The tradition goes back centuries. Italian astronomer Galileo Galilei embedded his discovery of Saturn and of the phases of Venus in anagrams; Dutch astronomer Christopher Huygens used the same trick to describe his recognition of Saturn's rings (see 'Planetary games'). The device enabled them to stake a claim to a discovery while they slogged through the months of tough observational work needed to confirm the initial idea. Only then would the solution be revealed.

Astronomical historian Owen Gingerich of the Harvard–Smithsonian Center for Astro-physics in Cambridge, Massachusetts, says Laughlin is doing the same thing. “It is just as it was for Galileo: a way of guaranteeing a statement of priority,” Gingerich says. “But at the same time, in case he's wrong he doesn't need to decode the anagram.”

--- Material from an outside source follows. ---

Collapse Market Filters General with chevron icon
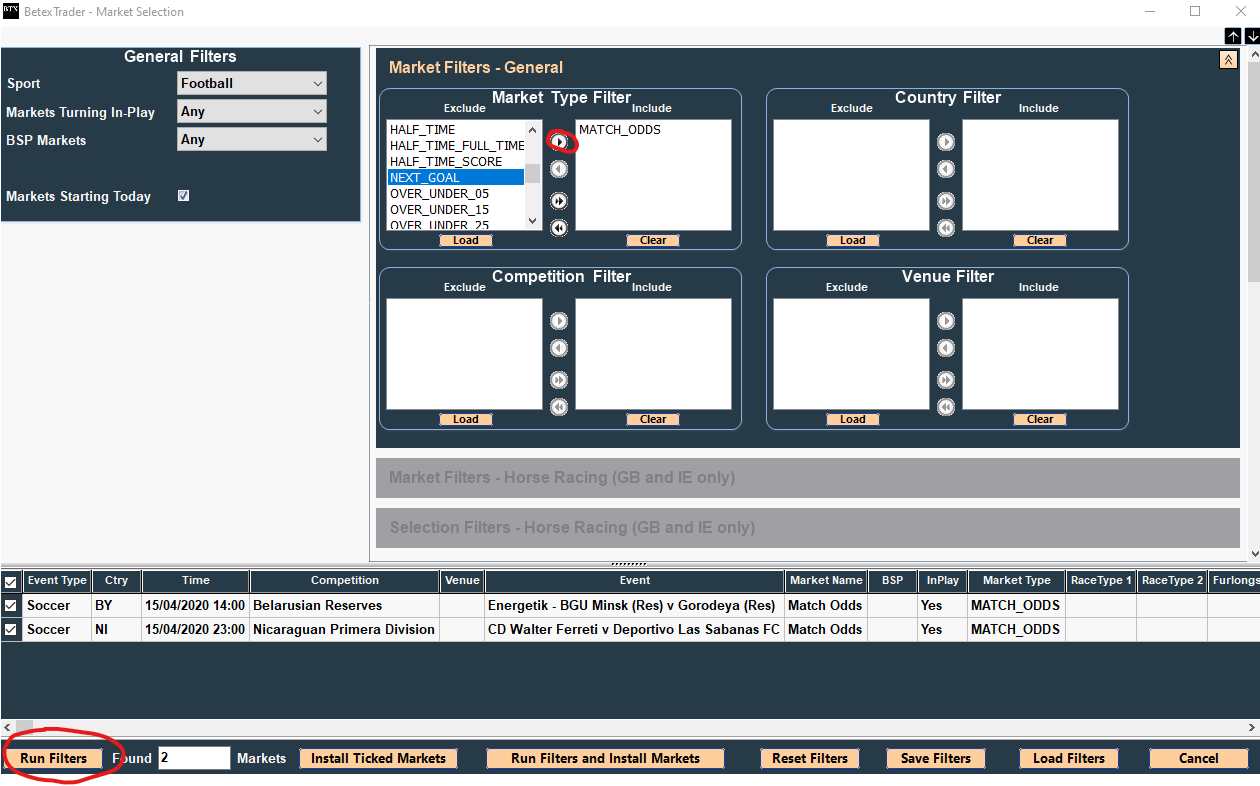The width and height of the screenshot is (1260, 786). point(1228,60)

Laughlin says he's not so much staking a claim as trying to write an interesting blog and draw attention to a golden age of astronomy, when getting scooped by one's peers was a real possibility. “The book of nature is open for anyone to read if they can decode the message,” he says.

Gingerich says astronomy is still competitive, especially in the search for planets outside the Solar System. “There have been some serious scraps in this business,” he says, adding, “I haven't heard of a biologist putting out an anagram.”

Laughlin is keeping mum about the actual discovery while he runs numerical computer models that could confirm it. He's not even sure how noteworthy it will be, given how quickly astronomers are discovering extrasolar planets, which now number close to 300.

Just this month, astronomers announced the discovery of a planet only three times the mass of Earth. There was little reaction in the popular press, nothing like the fuss when the first Jupiter-sized planets were discovered a decade ago. “Now it's kind of old hat to find another one,” Gingerich says.